Belge Bölümü:
------------------------------
Birey mi, Bencil mi?

Geçtiğimiz ay bir THY uçağıyla gece saat üçte İstanbul Hava Limanı’ndan, Ankara’ya bermutād, “economy class” yolcusu olarak giderken oturduğum koltuğun ön koltukla arasındaki mesafe dar olduğundan ayaklarımı uzatıp rahatlayabilmek için, koltuğumu arkaya doğru yatırdım. Ben koltuğu yatırır yatırmaz arkamda 18-20 yaşlarında genç bir yolcu beni sertçe uyararak, koltuğumu yeniden dik duruma getirmemi istedi.
------------------------------
Sağlanan Kayıtlar:

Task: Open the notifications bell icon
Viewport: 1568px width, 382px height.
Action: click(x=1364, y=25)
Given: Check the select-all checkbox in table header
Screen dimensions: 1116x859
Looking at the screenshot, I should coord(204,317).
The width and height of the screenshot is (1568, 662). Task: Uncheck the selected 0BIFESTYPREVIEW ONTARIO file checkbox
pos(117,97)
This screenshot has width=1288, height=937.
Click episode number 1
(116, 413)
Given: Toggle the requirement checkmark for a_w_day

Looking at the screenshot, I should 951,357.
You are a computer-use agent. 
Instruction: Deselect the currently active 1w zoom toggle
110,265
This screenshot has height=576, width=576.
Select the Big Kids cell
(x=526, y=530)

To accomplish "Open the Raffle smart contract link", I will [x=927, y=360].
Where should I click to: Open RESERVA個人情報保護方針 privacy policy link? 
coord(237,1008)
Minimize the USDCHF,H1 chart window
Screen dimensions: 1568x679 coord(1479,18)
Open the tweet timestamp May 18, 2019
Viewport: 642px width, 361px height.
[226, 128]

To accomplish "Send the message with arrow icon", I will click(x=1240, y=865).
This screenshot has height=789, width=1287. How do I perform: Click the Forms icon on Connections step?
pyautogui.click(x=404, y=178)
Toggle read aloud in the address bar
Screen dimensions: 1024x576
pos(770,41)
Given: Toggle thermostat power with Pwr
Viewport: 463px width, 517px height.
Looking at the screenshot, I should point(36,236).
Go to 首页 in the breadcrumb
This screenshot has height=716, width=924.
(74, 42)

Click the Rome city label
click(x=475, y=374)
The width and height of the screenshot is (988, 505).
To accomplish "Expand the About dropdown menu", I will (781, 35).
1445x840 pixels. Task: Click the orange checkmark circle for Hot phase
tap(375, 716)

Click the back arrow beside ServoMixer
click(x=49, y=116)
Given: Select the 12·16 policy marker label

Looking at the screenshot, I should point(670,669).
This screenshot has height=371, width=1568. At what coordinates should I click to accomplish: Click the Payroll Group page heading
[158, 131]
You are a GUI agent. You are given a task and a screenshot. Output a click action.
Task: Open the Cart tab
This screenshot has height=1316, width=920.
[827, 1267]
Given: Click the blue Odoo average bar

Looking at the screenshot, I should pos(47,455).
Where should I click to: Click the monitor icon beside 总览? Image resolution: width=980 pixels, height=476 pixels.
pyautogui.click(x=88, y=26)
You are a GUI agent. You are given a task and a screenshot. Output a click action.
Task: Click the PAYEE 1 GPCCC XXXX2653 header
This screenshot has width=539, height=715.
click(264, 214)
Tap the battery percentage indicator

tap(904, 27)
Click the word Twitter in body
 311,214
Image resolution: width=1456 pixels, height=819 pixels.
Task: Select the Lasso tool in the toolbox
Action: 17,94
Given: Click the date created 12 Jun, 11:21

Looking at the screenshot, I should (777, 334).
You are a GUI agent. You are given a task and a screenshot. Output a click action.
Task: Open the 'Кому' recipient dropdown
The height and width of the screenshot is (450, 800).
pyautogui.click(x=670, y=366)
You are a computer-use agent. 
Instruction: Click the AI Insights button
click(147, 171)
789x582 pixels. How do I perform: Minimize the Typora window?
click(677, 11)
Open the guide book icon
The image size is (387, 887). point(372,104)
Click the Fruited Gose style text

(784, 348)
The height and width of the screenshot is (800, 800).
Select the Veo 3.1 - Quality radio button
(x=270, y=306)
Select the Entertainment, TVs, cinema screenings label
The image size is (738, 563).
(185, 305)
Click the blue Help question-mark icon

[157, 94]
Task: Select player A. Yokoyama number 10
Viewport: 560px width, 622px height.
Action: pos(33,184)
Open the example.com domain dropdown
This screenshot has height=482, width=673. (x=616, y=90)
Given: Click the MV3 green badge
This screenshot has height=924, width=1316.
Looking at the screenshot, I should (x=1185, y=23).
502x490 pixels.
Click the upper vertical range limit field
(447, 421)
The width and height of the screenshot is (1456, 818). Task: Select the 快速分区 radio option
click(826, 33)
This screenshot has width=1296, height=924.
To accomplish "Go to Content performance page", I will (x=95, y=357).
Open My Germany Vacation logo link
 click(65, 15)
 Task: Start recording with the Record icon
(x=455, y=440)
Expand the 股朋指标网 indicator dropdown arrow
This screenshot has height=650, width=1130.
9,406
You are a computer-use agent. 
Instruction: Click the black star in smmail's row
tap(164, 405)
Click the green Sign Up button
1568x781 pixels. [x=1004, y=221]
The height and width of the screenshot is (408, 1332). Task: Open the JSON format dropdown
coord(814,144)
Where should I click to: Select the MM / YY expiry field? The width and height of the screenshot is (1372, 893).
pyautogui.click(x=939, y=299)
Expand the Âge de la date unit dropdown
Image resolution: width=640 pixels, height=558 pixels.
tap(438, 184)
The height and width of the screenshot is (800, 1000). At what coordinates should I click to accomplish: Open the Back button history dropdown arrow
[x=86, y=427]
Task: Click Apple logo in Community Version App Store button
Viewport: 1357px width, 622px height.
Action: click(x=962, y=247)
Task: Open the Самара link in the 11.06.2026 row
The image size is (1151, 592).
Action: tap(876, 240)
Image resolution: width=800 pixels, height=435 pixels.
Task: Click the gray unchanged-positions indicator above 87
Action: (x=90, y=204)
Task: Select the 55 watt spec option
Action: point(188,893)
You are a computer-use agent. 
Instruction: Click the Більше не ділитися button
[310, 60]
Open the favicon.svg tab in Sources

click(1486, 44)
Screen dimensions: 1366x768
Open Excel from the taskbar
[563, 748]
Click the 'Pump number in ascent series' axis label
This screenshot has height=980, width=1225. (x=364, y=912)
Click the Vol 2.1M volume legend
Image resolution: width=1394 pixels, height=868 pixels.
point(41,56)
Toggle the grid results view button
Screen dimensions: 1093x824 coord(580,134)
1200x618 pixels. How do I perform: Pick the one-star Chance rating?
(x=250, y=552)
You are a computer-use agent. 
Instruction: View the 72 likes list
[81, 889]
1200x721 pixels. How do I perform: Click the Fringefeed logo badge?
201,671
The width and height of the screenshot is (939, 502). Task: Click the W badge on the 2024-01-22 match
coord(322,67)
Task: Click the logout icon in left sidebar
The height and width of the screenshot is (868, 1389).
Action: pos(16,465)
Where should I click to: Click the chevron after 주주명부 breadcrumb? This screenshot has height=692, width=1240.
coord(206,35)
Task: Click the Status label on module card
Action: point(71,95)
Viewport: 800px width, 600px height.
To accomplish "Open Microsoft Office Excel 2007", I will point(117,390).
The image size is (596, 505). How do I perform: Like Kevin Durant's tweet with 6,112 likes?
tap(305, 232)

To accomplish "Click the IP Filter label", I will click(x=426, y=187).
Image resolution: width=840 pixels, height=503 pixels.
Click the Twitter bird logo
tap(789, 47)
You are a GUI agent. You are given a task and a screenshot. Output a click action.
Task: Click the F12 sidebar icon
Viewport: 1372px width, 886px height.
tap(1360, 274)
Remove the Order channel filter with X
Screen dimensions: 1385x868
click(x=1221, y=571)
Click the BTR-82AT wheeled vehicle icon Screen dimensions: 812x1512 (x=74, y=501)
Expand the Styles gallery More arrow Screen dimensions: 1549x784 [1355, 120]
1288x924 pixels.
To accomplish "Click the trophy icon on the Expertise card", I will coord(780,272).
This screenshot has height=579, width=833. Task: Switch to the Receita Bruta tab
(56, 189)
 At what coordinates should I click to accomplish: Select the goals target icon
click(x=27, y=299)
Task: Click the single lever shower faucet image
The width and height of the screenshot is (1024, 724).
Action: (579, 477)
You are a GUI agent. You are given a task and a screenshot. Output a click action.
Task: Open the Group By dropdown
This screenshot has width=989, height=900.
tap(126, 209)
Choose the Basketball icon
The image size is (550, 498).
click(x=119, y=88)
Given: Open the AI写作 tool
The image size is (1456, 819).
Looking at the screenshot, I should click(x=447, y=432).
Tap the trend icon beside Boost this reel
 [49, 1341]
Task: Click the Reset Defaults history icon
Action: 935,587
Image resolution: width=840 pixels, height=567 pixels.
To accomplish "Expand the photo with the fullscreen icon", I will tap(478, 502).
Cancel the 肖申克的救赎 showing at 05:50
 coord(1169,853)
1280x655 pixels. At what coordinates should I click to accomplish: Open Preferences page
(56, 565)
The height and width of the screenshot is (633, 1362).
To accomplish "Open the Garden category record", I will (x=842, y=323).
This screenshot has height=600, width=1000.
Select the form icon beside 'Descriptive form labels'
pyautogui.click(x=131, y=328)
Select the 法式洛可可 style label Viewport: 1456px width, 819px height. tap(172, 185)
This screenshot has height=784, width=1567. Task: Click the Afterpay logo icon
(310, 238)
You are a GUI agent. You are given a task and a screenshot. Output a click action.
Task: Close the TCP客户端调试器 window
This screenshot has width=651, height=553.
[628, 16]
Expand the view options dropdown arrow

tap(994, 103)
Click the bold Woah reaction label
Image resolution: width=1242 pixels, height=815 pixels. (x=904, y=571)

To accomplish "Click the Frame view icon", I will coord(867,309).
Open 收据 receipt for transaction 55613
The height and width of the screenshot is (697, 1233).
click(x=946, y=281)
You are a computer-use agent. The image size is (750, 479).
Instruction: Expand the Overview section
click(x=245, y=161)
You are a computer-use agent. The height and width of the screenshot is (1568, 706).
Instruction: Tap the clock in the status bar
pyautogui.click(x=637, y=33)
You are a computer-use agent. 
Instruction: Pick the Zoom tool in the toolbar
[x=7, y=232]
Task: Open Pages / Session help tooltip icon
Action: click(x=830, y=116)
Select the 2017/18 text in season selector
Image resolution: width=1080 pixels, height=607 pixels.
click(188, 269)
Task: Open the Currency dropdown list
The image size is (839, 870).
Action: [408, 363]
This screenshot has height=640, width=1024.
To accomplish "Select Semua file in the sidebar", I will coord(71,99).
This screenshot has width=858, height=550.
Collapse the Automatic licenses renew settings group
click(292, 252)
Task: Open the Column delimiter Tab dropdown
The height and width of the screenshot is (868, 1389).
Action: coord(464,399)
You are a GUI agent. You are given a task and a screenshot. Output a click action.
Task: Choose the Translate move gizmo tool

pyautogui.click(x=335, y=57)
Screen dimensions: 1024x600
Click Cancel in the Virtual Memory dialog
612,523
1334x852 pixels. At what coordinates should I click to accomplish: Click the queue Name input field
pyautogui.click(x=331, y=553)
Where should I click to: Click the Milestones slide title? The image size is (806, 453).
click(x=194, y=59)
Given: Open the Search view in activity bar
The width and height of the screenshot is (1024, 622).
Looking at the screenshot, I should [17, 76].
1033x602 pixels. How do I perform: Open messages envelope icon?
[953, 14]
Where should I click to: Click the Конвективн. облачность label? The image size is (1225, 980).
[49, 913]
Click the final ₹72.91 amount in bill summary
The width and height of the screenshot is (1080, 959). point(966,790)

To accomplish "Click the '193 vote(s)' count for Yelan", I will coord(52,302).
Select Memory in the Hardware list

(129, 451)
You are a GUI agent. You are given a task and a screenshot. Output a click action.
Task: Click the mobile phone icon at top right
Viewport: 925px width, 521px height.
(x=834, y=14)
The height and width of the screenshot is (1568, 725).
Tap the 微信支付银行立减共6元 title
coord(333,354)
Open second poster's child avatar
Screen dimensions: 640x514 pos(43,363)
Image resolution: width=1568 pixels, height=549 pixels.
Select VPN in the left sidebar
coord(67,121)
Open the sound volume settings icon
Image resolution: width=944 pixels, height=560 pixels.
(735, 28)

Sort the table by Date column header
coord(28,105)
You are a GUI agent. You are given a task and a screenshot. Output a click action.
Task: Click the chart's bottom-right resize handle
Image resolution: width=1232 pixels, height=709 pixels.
------------------------------
Alıştırma Görevleri:
• a. Belge bölümüne göre anlatıcı İstanbul Hava Limanı'ndan Ankara'ya saat kaçta uçmuştur?
• b. Belge bölümünde "Birey mi, Bencil" sözleriyle başlayıp "duruma getirmemi istedi." sözleriyle biten kısmı hiç değiştirmeden yazın.

Çözüm Listesi:
• a. Gece saat üçte.

• b.
Birey mi, Bencil mi?

Geçtiğimiz ay bir THY uçağıyla gece saat üçte İstanbul Hava Limanı’ndan, Ankara’ya bermutād, “economy class” yolcusu olarak giderken oturduğum koltuğun ön koltukla arasındaki mesafe dar olduğundan ayaklarımı uzatıp rahatlayabilmek için, koltuğumu arkaya doğru yatırdım. Ben koltuğu yatırır yatırmaz arkamda 18-20 yaşlarında genç bir yolcu beni sertçe uyararak, koltuğumu yeniden dik duruma getirmemi istedi.